Yes I agree ESX is better and I will miss the filesystem and features but
none of articles have a clue about cost for many customers.
Nobody in large enterprise pays retail for Microsoft products.
I can buy 2008 datacenter for under $600, which includes licensing for all my microsoft virtual machines. Vmware costs me 2 grand plus a support agreement. So far VMware licensing has been equal to or more than the cost of host it is going on.
> VMware licensing has been equal to or more than the cost of host it is going on
Admittedly I am biased as I work for VMware. However I spent the last 10 years working as a virtualization architect with the IBM Systems x and Bladecenter team and I can certainly testify that, while vSphere may cost as much as the hardware, the value delivered is 4x (that of the hardware).
Not meant to convince you on the debate in subject, just trying to give you an additional weapon to get an (additional) 50% discount from your OEM.
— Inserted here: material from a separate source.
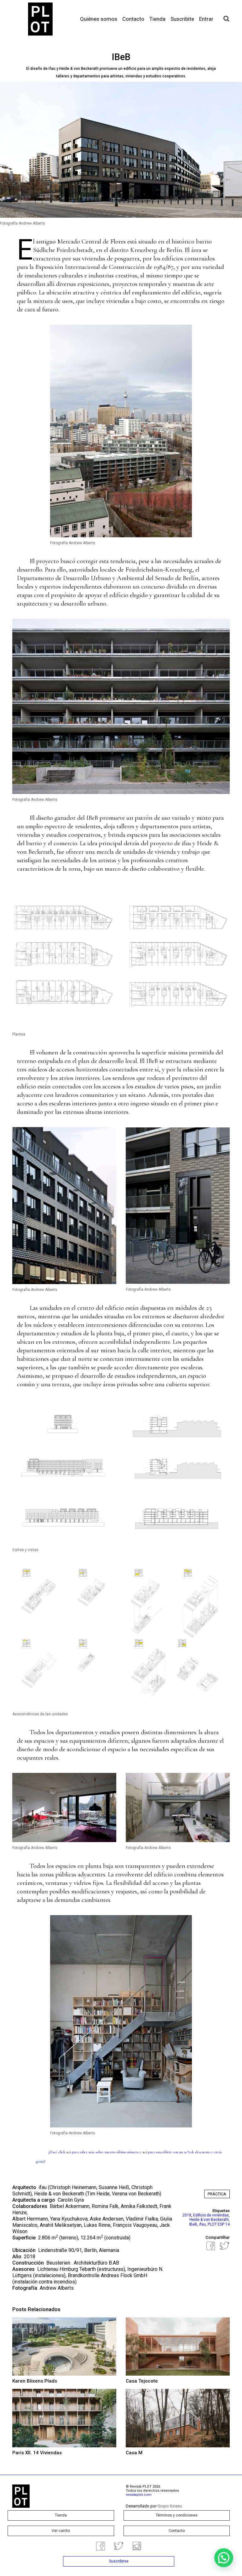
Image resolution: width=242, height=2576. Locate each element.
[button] (223, 2557)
I would agree that VMware licensing delivers value far outweighing its price, but at the end of the day you simply need to decide what is enough to meet your deliverables. Hyper-V can do that for many at far less cost. For myself who has to wear many hats in the datacenter perhaps the biggest draw to moving to hyper-v is that it is one less skill I have keep on top of. MS Clustering will always be around with SQL and hyper-v is very intuitive if you are a microsoft shop.